When the coaches of the New York Knicks gathered last season to analyze a game against the Charlotte Hornets, one of their assistants made an interesting point: Charlotte's Glenn Rice, normally a forward, had played as a shooting guard and missed only one of six jump shots. That was much better than the Hornets' average success rate of 50 percent. The Knicks might want to think about why Mr. Rice was able to do so well against them in the shooting-guard position and come up with a strategy for dealing with it before they faced Charlotte again.
The Knicks coaches take such observations seriously. Last season, this same assistant pointed out that forward Charles Smith, who the Knicks had playing offense, actually did better against the Houston Rockets when he played defense. And that games in which forward John Starks made a lot of attempts were games the Knicks mostly lost. All of which were useful and shrewd perceptions. Not bad, considering that the analyst has been working for the Knicks for only a couple of years. And that, in fact, the analyst isn't even human.
The observations were made by an experimental program called Advanced Scout, developed for the National Basketball Association's coaches by scientists at I.B.M.'s Thomas J. Watson Research Center in Yorktown Heights, N.Y.
Using statistics kept by the coaches on play-by-play sheets, the Scout program looks for variations from the usual patterns of play and points them out in plain English sentences. With a CD-ROM containing digitized video of the game it studies, the program can even bring up the exact moments it wants to highlight and replay them on the laptop computers that the coaches bring with them on the road.
The Scout program is only one of a host of experimental projects and preliminary commercial ventures aimed at answering an increasingly important question for any large enterprise: As operations generate more and more data, what patterns, trends and relationships are hiding in the stream?
It is a particularly crucial question to companies and their managers, who "know" vast amounts about their businesses, in the form of data and documents to which they have access. Now researchers are focusing on computer products to help them really know what they know.
With the addition of Internet access -- and the creation of massive "intranets," closed to the outside world but available to all within a company -- managers must cope not only with data they themselves generate but also with millions of bits of information now available to them on a network.

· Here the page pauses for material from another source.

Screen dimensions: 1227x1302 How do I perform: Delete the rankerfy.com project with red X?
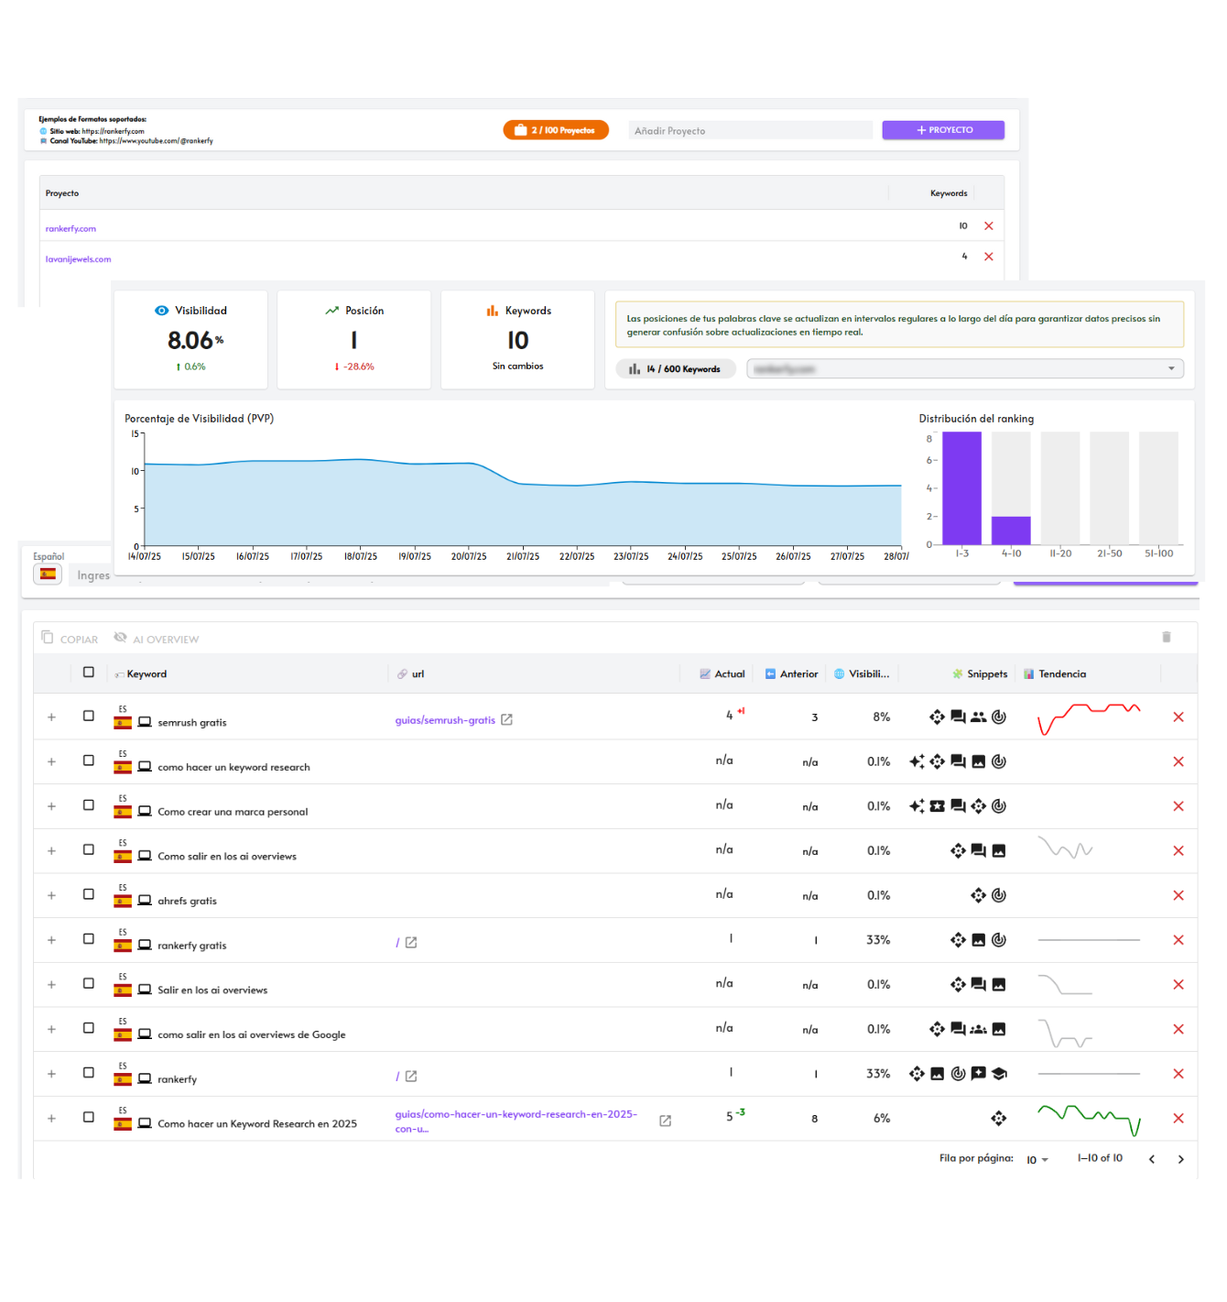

Whether or not the Microsoft Corporation succeeds in fully melding the Internet into its Windows operating system, as it has recently announced it would, the trend is clear: Toward a seamless web of information, accessed on a computer, spanning yesterday's memos to yourself, comments from the Singapore office on your memo and sales figures for every product like yours for the last decade, not to mention the complete works of Shakespeare and the latest stock market moves. What was once a trickle of information coming into the office is now, in the words of Michael B. Spring, an associate professor of information science at the University of Pittsburgh, a firehose.
That can lead to a paradox: extra details can obscure patterns and make it harder to get to the useful facts.
Being able to call up any split seconds of play in a whole game off a CD-ROM, for example, could just lead to overload and confusion. So coaches -- and their managerial equivalents in corporations -- will need programs to track down the trends and correlations that count.
Eventually, when computing power gets good enough, such programs are likely to become intellectual prostheses, helping managers -- and their employees -- grasp and manipulate information, and patterns of information, in the flood of data.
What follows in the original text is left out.